Directions for this task: Based on the entries below, how many lines contain the word "agent"? Respond with only the number.

○ ○ ○ ○ ○

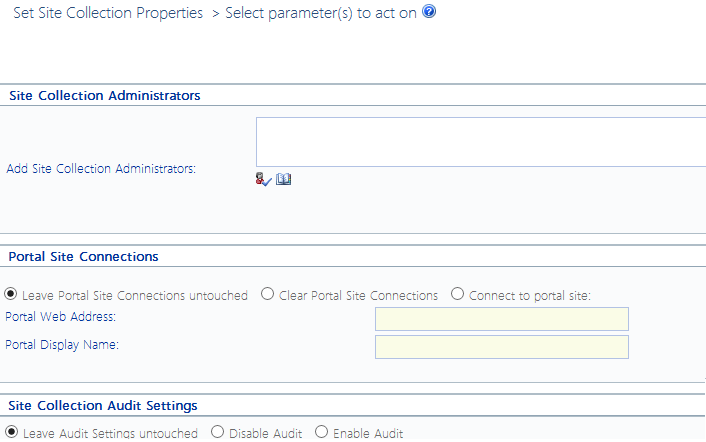The height and width of the screenshot is (442, 706).
Task: Click the Site Collection Administrators people box
Action: click(480, 142)
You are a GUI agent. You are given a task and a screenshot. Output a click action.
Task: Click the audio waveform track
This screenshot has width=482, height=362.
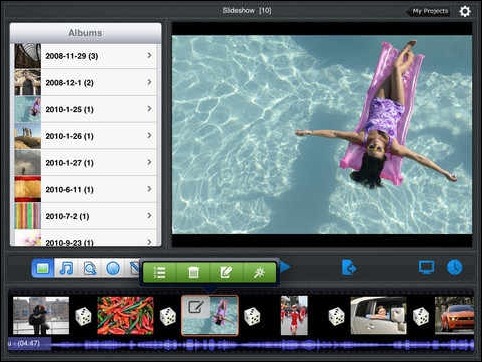click(241, 344)
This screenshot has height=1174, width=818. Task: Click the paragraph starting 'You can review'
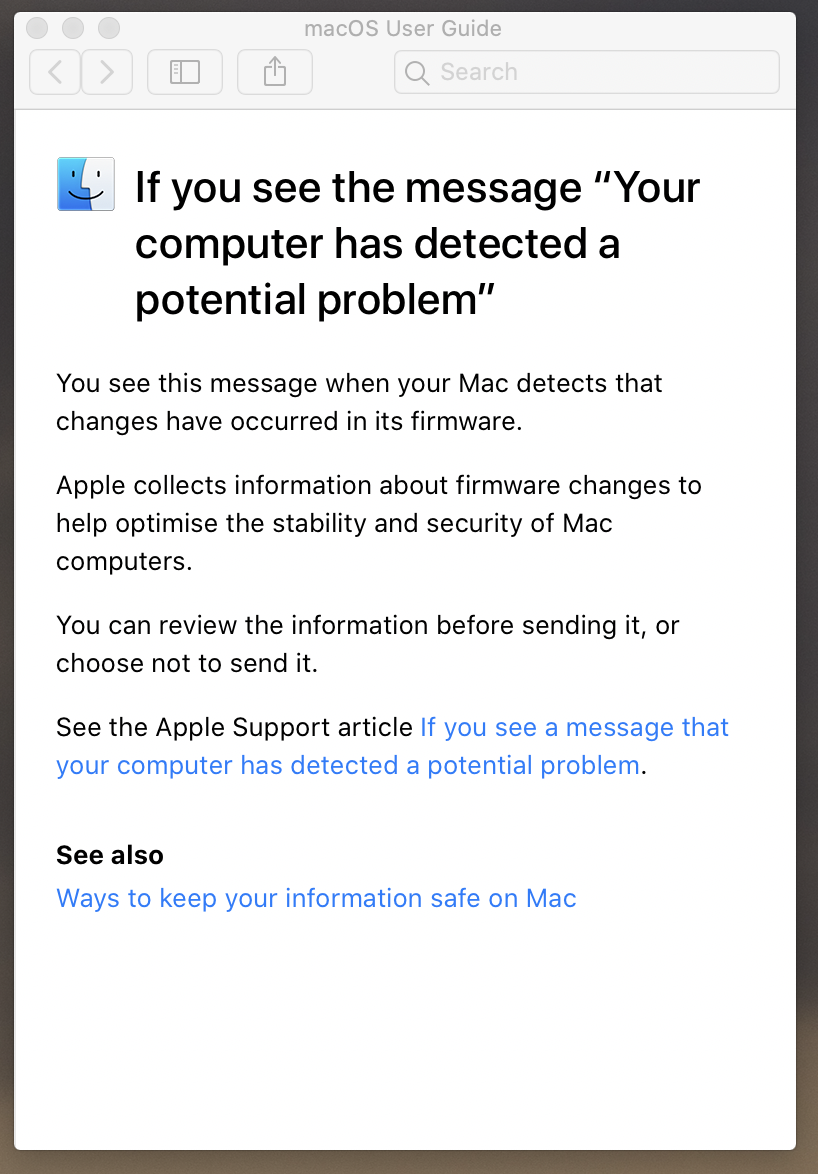pos(367,644)
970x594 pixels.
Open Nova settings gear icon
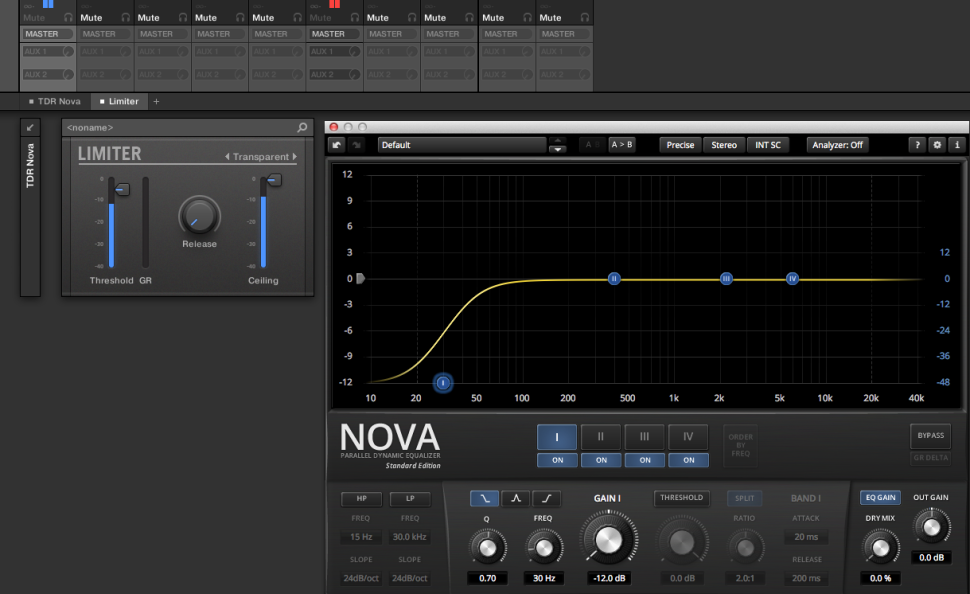point(937,145)
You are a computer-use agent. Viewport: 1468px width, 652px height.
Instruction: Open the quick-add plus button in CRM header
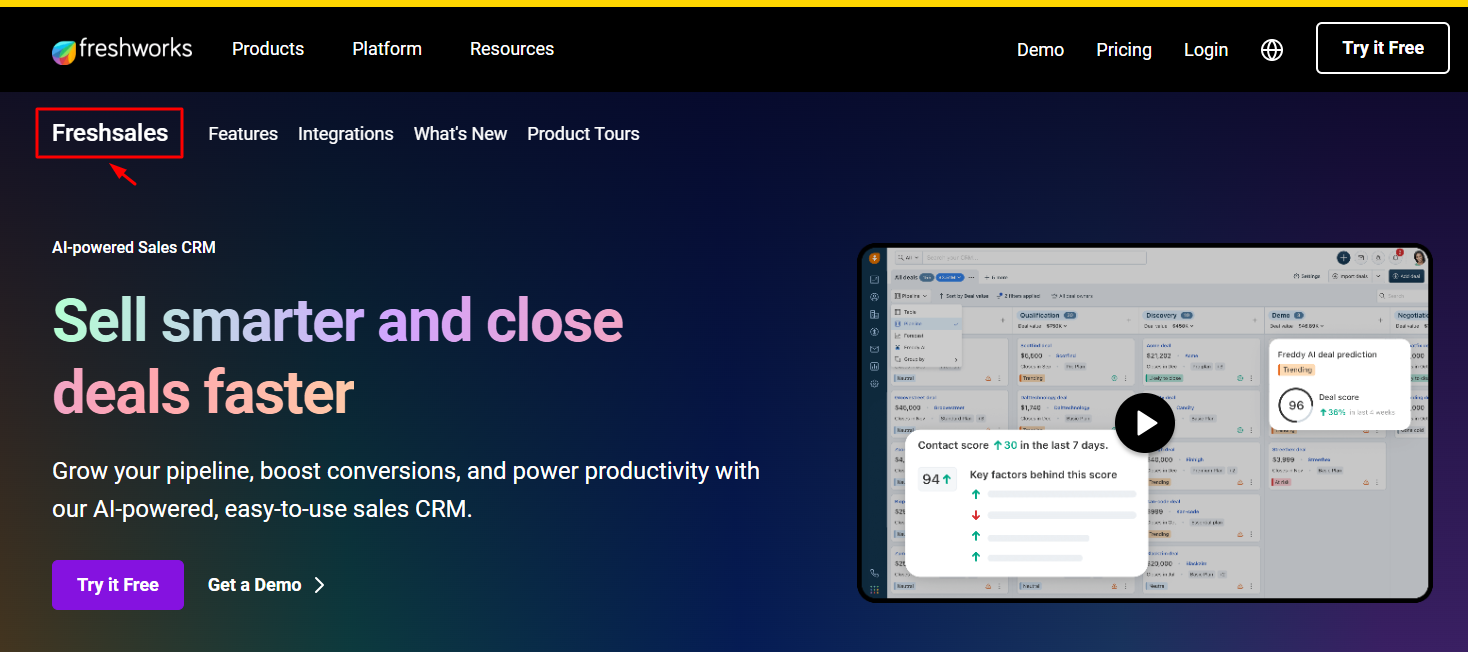1344,257
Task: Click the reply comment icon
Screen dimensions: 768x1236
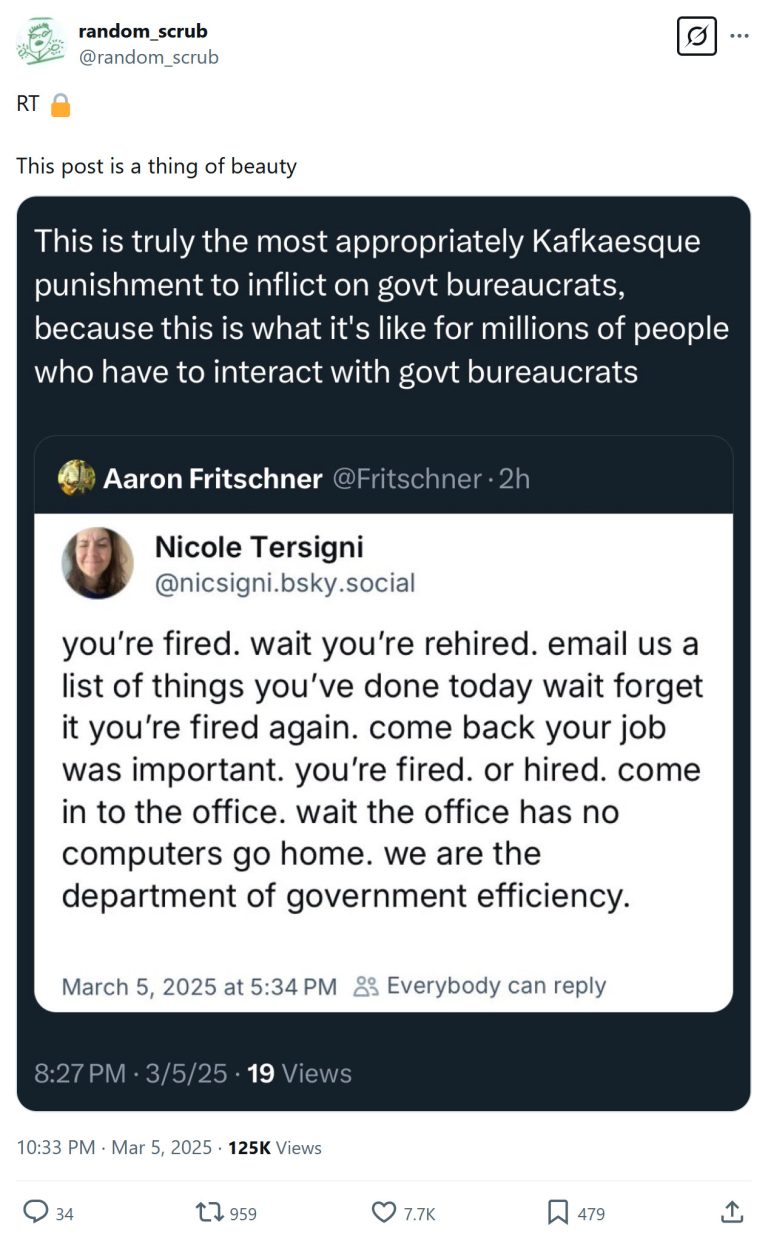Action: pyautogui.click(x=35, y=1212)
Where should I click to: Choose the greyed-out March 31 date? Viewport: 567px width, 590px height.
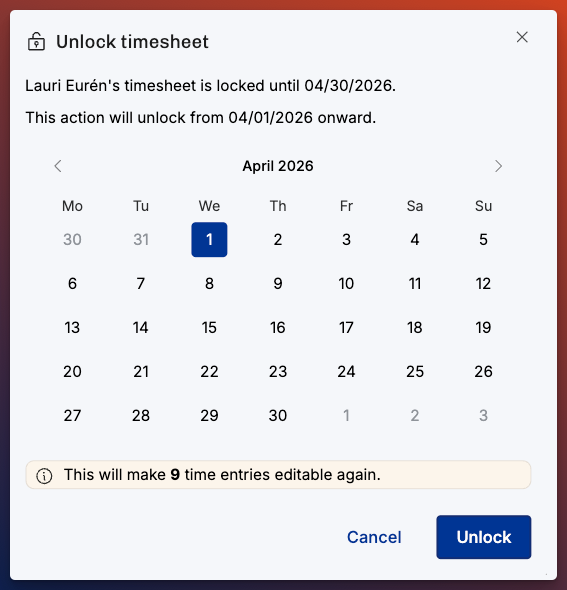point(141,240)
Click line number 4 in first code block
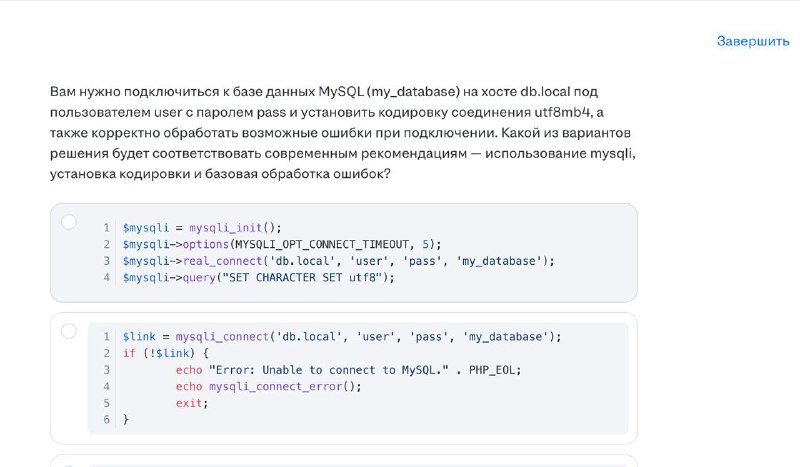Image resolution: width=800 pixels, height=467 pixels. (107, 278)
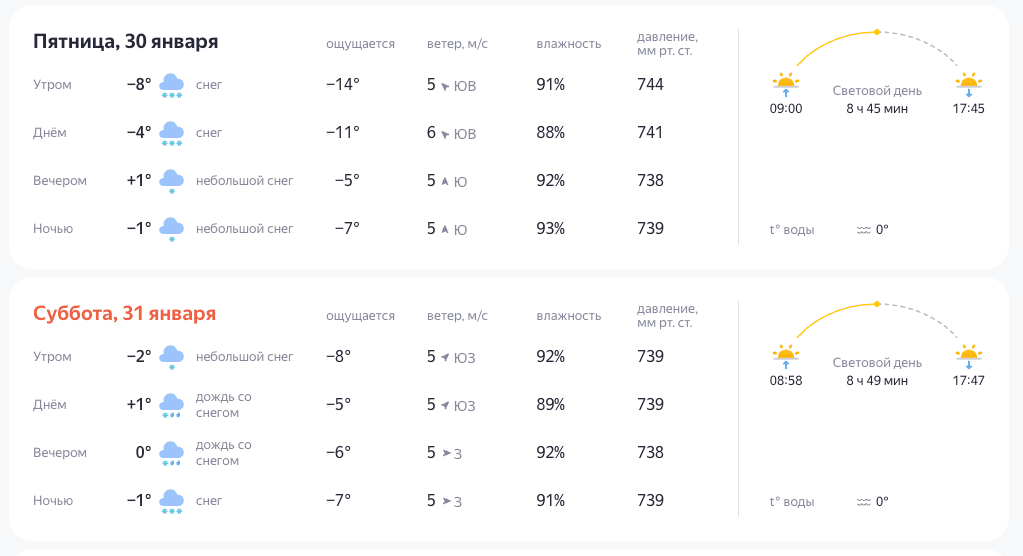This screenshot has height=556, width=1023.
Task: Click Friday evening light snow icon
Action: 171,181
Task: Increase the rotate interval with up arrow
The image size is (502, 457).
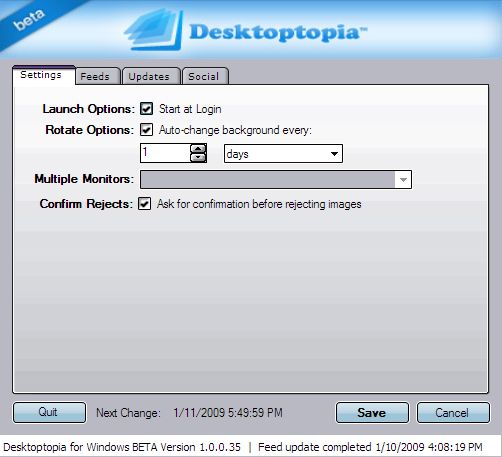Action: 198,149
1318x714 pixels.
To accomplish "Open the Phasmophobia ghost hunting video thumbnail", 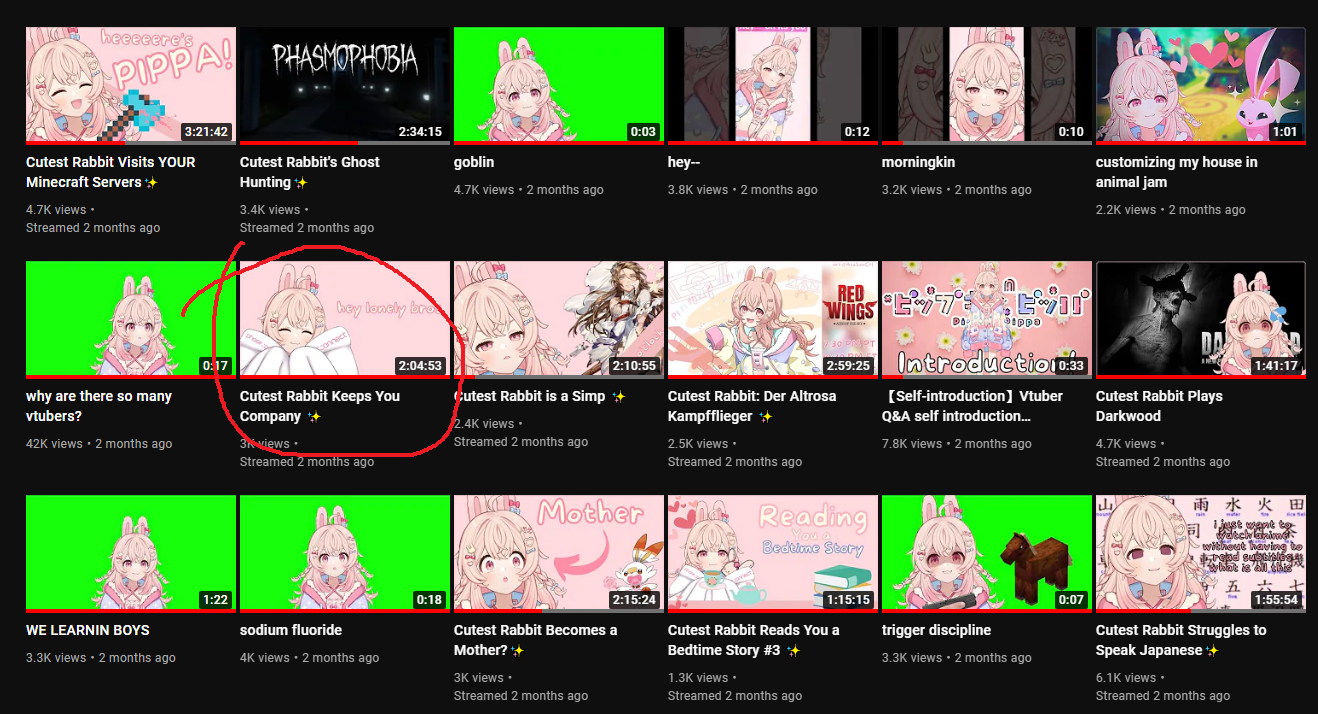I will click(x=344, y=86).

○ ○ ○ ○ ○

Your response: 2